Tuesday, 20 July 2010
Toy Story 3 Review - the game continues...
Watching the almost deliriously excited faces (even beneath the 3D glasses) on the crowds of young and old piling through the cinema doors, giant buckets of popcorn overflowing and gallons of oversweet, fizzy soft drinks at the ready, it’s clear that expectations are high for the latest and grand finale of the epic Toy Story saga. And so it would seem that Pixar - the hailed masters of the computer animation innovation - are really going to have their work cut out for them to top their previous achievements yet again.
But of course, this is Pixar we are talking about and they have never been one to turn down a unique film-delight making challenge (just consider those extra little pleasures such as ‘WALL-E’, ‘Up’ and ‘Ratatouille’). And so, unsurprisingly, all expectations of these animator greats have yet again been taken ‘to infinity, and beyond’ (sorry, couldn’t resist…), and the long wait justified as what could arguably be the best Toy Story yet has finally been catapulted onto our screens with a huge dose of Pixar magic.

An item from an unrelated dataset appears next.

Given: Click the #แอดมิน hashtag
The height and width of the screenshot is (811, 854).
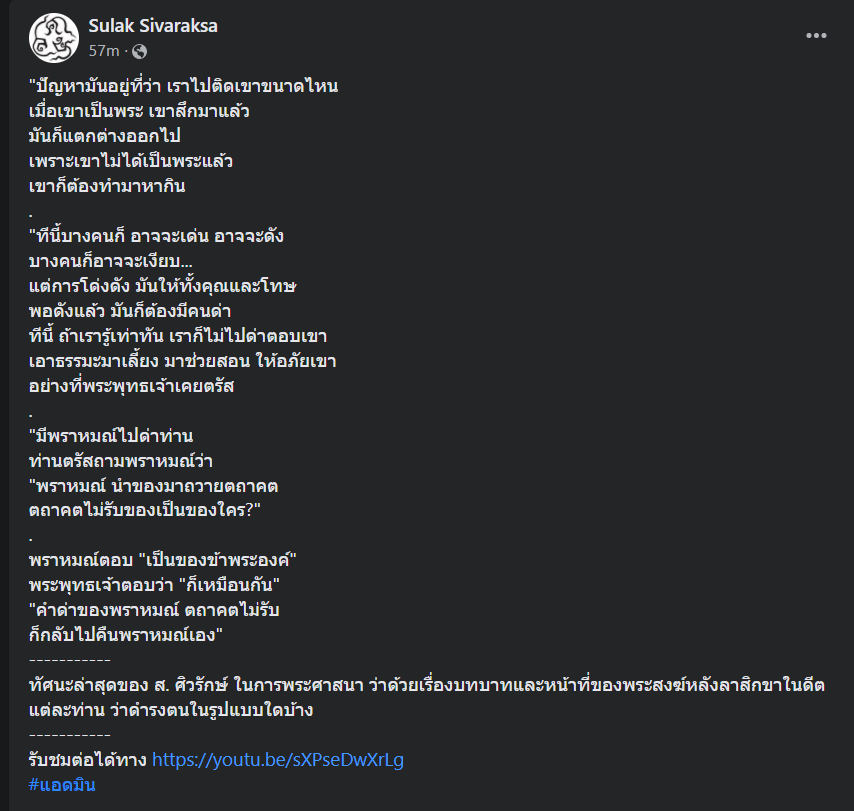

With an eleven year gap since the Toy Story 3’s predecessor - Toy Story 2 - was released in 1999, and fifteen years since the original phenomenon in 1995 empowered our lives - and whole way of regarding our toys – it couldn’t be more fitting to find Woody, Buzz, and the rest of the individually hilarious and lovable gang also feeling the pressures of time.
And with time, of course, comes the matter of growing up and dealing with the natural changes that go with it – a subject handled in a somewhat beautifully relatable and emotional way by Pixar. After an explosive opening at the hands of Andy’s childhood imagination, time whisks past until the audience joins a now 17-year-old Andy about to go off to college. As the familiar ‘clear out’ takes place, and the “junk” sorted from that to be put in storage, a mistake is made and our favourite toys find themselves being donated to Sunnyside Day Care – a place, according to the centre’s chief strawberry - scented teddy bear , Lotso, where abandoned toys can find happiness, and never be unwanted again.
Of course, if things were this simple, it would be a pretty boring finale, and soon the toys find that Sunnyside isn’t quite the toy haven they initially anticipated. With bundles of new, rather delightful characters including a hysterically camp Ken, thespian hedgehog Mr Pricklepants, and slightly disturbing Big Baby, it eventually comes down to the determination of our favourite cowboy and his merry companions to put things right again – an outcome that is often questioned in this dramatic and highly emotive final instalment.
Whilst this widely acclaimed ‘adult kids movie’ tackles ‘adult’ themes of mortality, rejection, and change, it is also superbly balanced with a whole load of the usual ‘kiddy’ gags, silliness, (Spanish, salsa dancing Buzz is simply genius…) adventure, and morals that makes Toy Story so appealing to so many different people. And what’s more, it’s the kind of film which seems to create a neighbourly feel amongst all. Just as there was not a sullen face to be seen walking into the cinema (not even from the cinema staff…) there was neither one to be found coming out. Instead, warm knowing looks and beaming smiles were passed around the blinking viewers as they emerged from the darkness, animated chatter boomed through the foyer, and bursts of laughter could be heard all the way down to the car park as particular lines were remembered and (almost) repeated exactly. A unique and happy atmosphere just as I remember it - from fifteen years ago.
As well as the irrefutable feeling of exhilaration and intense desire to do it all over again as you step away from the Toy Story roller coaster that will undoubtedly go down as one of the best film trilogies ever, there is no avoiding the sadness. The fusion of a tear-jerker ending, and knowledge that this really is the last ride - so to speak (as far as we know at this point anyways…) - works as a crashing realisation – particularly for those who have grown-up alongside the films - that maybe it really is time to put the toys down and finally embrace adulthood.
- But then of course there will always be the trilogy box set to watch with our children and grand-children, and great-grandchildren forever more.
Let’s face it; playtime will never really be over.